Dinkes OKU Tangani 190 Kasus Rabies Pada 2023

Kabid P2P Dinkes OKU, Andi Prapto. Eko/Palpos.id--

BATURAJA, PALPOS.ID - Dinas Kesehatan (Dinkes) Kabupaten Ogan Komering Ulu (OKU), menangani sebanyak 190 kasus Gigitan Hewan Penular Rabies (GHPR) yang dialami masyarakat di wilayah itu sepanjang tahun 2023.

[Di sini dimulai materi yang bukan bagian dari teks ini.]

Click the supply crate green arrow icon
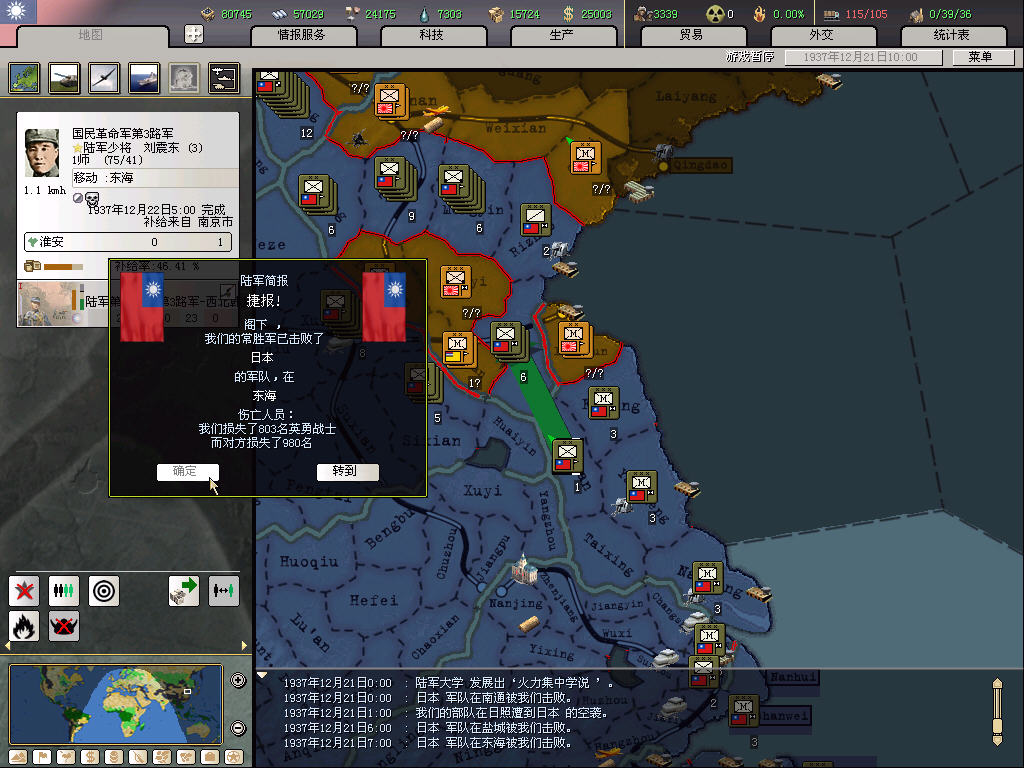The image size is (1024, 768). pos(184,591)
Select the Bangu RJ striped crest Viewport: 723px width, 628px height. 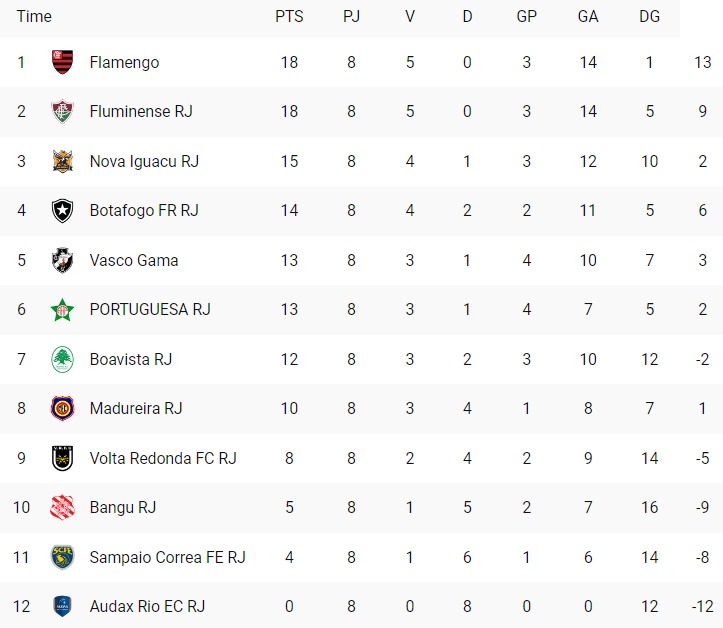(x=62, y=507)
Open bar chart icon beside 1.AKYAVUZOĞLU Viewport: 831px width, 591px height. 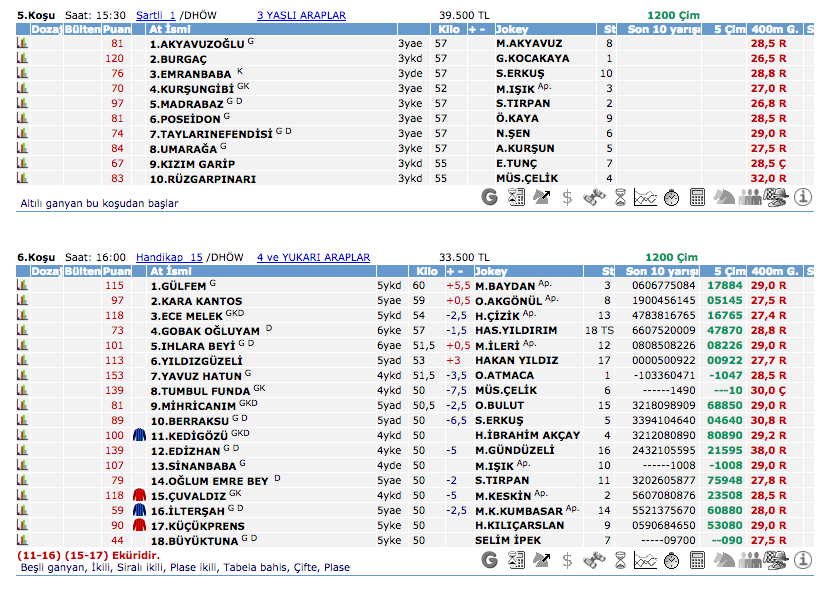point(22,44)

"Selama Januari-Desember 2023 tercatat sebanyak 190 kasus GHPR," kata Kepala Bidang Pencegahan dan Pengendalian Penyakit Dinkes OKU, Andi Prapto, Kamis 25 Januari 2024.

Dia mengemukakan, kasus gigitan hewan rabies tersebut terdiri atas 100 kasus gigitan hewan anjing, 77 kucing dan 13 ekor akibat gigitan kera.

"Pasien yang mengalami gigitan hewan rabies ini mulai dari pasien dewasa hingga anak-anak. Kabar baiknya tidak ada yang meninggal dunia," katanya.

BACA JUGA:Dinkes OKU Gencarkan Penyuluhan Kesehatan di Sekolah

BACA JUGA:Dinkes Minta Warga OKU Terapkan Prokes Cegah Penyebaran COVID-19

Andi menjelaskan, pertolongan pertama pada kasus gigitan hewan rabies atau anjing gila tersebut yaitu dengan memberikan suntikan vaksin VAR yang tersedia di seluruh puskesmas guna membangkitkan sistem imunitas tubuh terhadap pasien yang terinfeksi virus tersebut.

Disediakannya vaksin VAR di seluruh puskesmas ini merupakan salah satu upaya untuk menanggulangi kasus rabies di Kabupaten OKU agar tidak menimbulkan korban jiwa.

Sebagai upaya penanggulangan, lanjut dia, pihaknya pun mengoptimalkan fungsi Puskesmas Rabies Center dalam mengatasi kasus GHPR agar korban segera mendapat perawatan medis.

Tempat pelayanan kesehatan ini disiapkan pemerintah daerah agar warga yang terkena gigitan hewan pembawa virus rabies segera mendapat penanganan medis hingga tidak berujung pada kematian

"Puskesmas Rabies Center atau pusat pelayanan rabies saat ini terbentuk di tiga kecamatan meliputi Puskesmas Tanjung Agung, Peninjauan dan Kecamatan Pengandonan," ujarnya. (***)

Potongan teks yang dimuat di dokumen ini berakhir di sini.